The first iPhone 3G released on 11 July 2008 was sold by Vodafone in Auckland, New Zealand to 22-year-old student Jonny Gladwell at 12:01 am NZST. The iPhone 3G was only available to customers on the Vodafone network. 3G coverage for iPhone 3G was limited to major urban centres, as the phone operated on 850, 1900 and 2100 MHz bands; Vodafone's 3G network used 900 and 2100 MHz. (The 850 MHz 3G band was used by Spark NZ.) 900 MHz capability was added from the iPhone 3GS and subsequent models of iPhone.

==Fixed-line broadband==

=== ADSL and VDSL ===
One NZ no longer offers copper-based ADSL and VDSL services. Vodafone bought ihug in 2006, and inherited two ISPs, Paradise.net and Clearnet when it purchased TelstraClear in 2012.

=== DOCSIS (cable) ===
One NZ also offered DOCSIS cable modem broadband within the former TelstraClear's network.

In June 2016, Vodafone upgraded its cable network to DOCSIS 3.1, in order to support gigabit speeds.

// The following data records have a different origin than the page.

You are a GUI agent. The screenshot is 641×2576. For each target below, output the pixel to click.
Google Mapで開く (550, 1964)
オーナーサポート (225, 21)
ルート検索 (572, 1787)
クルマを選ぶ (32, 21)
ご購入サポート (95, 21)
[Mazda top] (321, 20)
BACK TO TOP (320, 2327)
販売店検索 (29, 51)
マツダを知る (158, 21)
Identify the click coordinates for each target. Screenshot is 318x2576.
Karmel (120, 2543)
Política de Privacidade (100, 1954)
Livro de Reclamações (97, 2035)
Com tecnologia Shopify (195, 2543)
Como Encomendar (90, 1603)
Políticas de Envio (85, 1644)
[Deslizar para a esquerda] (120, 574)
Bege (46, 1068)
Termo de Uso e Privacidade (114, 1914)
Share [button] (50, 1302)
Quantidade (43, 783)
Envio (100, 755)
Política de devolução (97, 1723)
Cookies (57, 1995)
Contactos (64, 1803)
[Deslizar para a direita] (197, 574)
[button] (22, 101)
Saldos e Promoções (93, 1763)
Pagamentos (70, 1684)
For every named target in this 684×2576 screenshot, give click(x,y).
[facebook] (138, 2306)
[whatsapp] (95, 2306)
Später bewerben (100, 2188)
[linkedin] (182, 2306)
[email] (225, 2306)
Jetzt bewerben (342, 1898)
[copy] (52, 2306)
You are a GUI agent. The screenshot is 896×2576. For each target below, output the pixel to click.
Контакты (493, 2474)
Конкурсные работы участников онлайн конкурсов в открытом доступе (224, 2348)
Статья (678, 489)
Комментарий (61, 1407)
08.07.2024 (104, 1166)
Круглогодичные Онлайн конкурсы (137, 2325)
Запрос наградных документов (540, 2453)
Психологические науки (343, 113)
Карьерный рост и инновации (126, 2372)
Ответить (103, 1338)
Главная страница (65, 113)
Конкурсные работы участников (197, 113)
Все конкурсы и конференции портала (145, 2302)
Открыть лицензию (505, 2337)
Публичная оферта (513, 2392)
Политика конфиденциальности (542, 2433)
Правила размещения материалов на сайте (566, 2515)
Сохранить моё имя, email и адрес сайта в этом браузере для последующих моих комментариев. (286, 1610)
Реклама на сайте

One NZ's standard plan provides up to 912 Mbit/s download and 104 Mbit/s upload, but is no longer available to buy.

====Coverage====
One NZ's cable network was available in the following areas:
- Most of Wellington City, excluding Tawa, Churton Park, Glenside, Broadmeadows, Ngauranga, Kaiwharawhara, and central Wellington (bound by State Highway 1 and Kent Terrace)
- Lower Hutt, including Wainuiomata and Stokes Valley, but excluding Haywards, Manor Park, the western hill suburbs (west of State Highway 2) and eastern bay suburbs (Point Howard to Muritai, including Eastbourne)
- Upper Hutt, excluding Tōtara Park
- Kapiti urban area (Waikanae to Paekākāriki)
- Southern and eastern Christchurch, including the suburbs of Mairehau, Shirley, Richmond, Avonside, Dallington, Wainoni, Avondale, Aranui, Bexley, parts of New Brighton and North New Brighton, Bromley, Linwood, Ferrymead, Woolston, Opawa, Waltham, Sydenham, Saint Martins, Beckenham, Somerfield, Addington, Spreydon, Hoon Hay, Hillmorton, Middleton, parts of Riccarton and Upper Riccarton (south of and including Riccarton Road), Sockburn, Broomfield, Hei Hei, and parts of Islington and Hornby.

=== UFB ===
One NZ offers a range of Ultra-Fast Broadband (UFB fibre) products.

== Television ==
One NZ, then Vodafone operated an internet television (IPTV) service under the brand "VodafoneTV". It was delivered over a broadband connection. The TV service was originally operated over a cable network formerly owned by TelstraClear in Auckland, Wellington, and Christchurch.

Customers could receive Freeview channels via a Vodafone TV box and had the ability to subscribe to Sky TV channels. Selected content was available in high-definition.

TechTV was available up until May 2004, when current owner Comcast halted international broadcasts. Chilli, an adult channel was also available until 2006 when CEO Alan Freeth discontinued the product on moral grounds. Visitor TV was closed down after the 22 February earthquake.

In September 2010, TelstraClear released their own PVR called the T-Box. The launch followed the release by parent company Telstra (AU) of a similar product. As of June 2011, TelstraClear ceased all analogue transmission on its cable network.

VodafoneTV was relaunched in 2019 as a standalone product. A customer could purchase a VodafoneTV box from a retailer and access the service using any broadband provider. The new box had various OTT media streaming apps pre-installed.

Vodafone announced the closure of the VodafoneTV service on 9 December 2021, to be retired on 30 September 2022. This end date was then extended to 28 February 2023, before finally closing on 31 March 2023.

==Advertising==
In May 2024, One NZ's advertising started with the slogan "Let's get connected".

==Criticism and complaints==
Between 2006 and 2009, Vodafone ran a series of advertisements and promotions which were found to be misleading, and led to complaints – and eventually a series of large fines in 2011 and 2012 – after action was taken by the Commerce Commission under the Fair Trading Act. Vodafone NZ issued an apology for this incident.